August 1st, 2011 by The Sexual Health Team


 Why a syphilis infection is hard to detect

by Eric Christoff, MD

The symptoms may seem harmless enough: headaches, muscle aches or fatigue. Maybe a sore throat, a fever or a skin rash. Or, most commonly, small and painless sores that eventually go away. In and of themselves, these symptoms could be anything…like the common flu. But they could also indicate a syphilis infection in its primary or secondary stage.

That’s why syphilis is often called “The Great Imitator”…there are either no obvious symptoms, or minor symptoms that are easily overlooked and eventually disappear without treatment. But an untreated syphilis infection can lead to serious health complications many years down the road, including damage to the internal organs (e.g., the heart, brain, liver, eyes, nerves, blood vessels, bones and joints). Signs and symptoms of late-stage syphilis can be debilitating, including difficulty coordinating muscle movements, paralysis, numbness, blindness and dementia.

Not to mention, a person who is unaware of a syphilis infection can spread the bacteria to others.
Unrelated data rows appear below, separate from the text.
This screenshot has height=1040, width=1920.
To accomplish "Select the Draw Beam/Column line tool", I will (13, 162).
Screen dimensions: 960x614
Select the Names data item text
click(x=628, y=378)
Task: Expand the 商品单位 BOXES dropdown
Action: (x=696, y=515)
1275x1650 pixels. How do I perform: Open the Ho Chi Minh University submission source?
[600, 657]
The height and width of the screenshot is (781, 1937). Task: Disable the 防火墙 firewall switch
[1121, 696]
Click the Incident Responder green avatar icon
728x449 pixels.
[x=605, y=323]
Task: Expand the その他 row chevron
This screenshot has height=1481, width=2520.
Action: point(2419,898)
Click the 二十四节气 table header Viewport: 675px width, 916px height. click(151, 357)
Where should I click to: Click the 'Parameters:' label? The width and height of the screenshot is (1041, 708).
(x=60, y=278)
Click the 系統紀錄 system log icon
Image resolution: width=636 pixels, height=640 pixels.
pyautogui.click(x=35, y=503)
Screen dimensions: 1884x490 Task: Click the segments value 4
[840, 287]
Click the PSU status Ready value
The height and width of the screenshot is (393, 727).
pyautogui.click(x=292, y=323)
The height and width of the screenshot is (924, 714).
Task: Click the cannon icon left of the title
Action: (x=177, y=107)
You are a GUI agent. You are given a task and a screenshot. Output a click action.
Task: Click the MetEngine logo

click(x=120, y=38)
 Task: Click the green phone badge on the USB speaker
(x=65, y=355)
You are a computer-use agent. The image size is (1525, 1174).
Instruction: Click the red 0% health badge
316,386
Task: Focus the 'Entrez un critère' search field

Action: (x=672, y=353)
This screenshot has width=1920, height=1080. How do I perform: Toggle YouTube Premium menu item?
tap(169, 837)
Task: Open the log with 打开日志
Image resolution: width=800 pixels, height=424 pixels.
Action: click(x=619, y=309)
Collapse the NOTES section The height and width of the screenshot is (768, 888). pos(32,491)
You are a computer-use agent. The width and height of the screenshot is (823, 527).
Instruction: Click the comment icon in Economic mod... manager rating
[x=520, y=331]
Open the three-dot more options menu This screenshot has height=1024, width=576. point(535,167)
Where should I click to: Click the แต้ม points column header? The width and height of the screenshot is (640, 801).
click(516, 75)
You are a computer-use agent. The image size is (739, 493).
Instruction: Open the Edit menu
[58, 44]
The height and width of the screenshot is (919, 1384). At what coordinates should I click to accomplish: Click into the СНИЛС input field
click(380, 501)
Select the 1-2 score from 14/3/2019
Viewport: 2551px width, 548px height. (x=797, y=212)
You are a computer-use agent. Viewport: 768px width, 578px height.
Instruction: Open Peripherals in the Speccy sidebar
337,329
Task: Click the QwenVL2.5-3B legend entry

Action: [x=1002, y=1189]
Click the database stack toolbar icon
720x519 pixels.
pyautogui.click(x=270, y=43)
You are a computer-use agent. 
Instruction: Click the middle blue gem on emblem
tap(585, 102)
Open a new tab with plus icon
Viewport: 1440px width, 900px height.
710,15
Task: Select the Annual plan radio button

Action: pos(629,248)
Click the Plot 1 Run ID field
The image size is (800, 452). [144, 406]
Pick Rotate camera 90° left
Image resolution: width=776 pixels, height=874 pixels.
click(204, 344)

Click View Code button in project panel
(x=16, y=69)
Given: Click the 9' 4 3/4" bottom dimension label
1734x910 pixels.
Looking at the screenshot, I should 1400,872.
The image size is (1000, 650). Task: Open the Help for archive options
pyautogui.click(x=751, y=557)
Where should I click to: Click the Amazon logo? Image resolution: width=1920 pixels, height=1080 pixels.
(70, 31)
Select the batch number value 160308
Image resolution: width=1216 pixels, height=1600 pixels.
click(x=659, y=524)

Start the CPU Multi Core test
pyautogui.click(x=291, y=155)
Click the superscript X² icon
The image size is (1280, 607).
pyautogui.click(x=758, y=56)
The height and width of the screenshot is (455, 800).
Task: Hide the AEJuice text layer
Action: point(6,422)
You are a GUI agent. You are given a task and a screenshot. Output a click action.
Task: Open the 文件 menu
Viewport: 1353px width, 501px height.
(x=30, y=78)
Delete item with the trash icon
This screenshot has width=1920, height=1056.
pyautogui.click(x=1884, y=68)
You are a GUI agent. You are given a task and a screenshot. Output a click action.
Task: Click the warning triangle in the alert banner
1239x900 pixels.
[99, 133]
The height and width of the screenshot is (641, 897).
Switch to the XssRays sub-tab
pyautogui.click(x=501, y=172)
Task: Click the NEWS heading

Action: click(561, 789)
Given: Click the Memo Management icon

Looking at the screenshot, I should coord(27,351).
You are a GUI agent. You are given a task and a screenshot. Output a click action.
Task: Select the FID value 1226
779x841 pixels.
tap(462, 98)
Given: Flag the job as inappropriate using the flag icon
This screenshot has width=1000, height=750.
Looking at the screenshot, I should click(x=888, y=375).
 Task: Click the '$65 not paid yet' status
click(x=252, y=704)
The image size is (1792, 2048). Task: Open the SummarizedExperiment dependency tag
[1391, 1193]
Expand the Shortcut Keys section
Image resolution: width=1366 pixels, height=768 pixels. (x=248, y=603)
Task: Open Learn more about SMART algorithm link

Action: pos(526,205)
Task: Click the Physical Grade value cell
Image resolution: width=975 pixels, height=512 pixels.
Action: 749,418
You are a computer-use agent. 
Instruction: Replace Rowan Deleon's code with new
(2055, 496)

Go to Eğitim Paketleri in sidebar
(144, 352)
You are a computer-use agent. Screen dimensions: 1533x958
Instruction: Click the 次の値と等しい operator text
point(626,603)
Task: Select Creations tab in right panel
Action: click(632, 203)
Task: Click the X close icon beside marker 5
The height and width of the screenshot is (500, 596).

Happily, syphilis can be easily treated and cured in its early stages, usually with a single penicillin injection. Don’t wait until you have painful lumps in the groin area, which can indicate that the infection has progressed to an advanced stage. The sooner you get tested and diagnosed, the more quickly and easily the infection can be treated.

And what about reducing your risk of getting syphilis in the first place? My advice is to get tested every time you have a new sexual partner. Knowledge is power…and knowing your status and your partner’s status is key to staying healthy.

I also tell my patients that the more sexual partners you have, the more at risk you are. And the majority of new syphilis cases occur among men who have sex with men (MSM). In both scenarios, get tested at least every six months…and if you’re HIV-positive, I suggest getting tested every three months.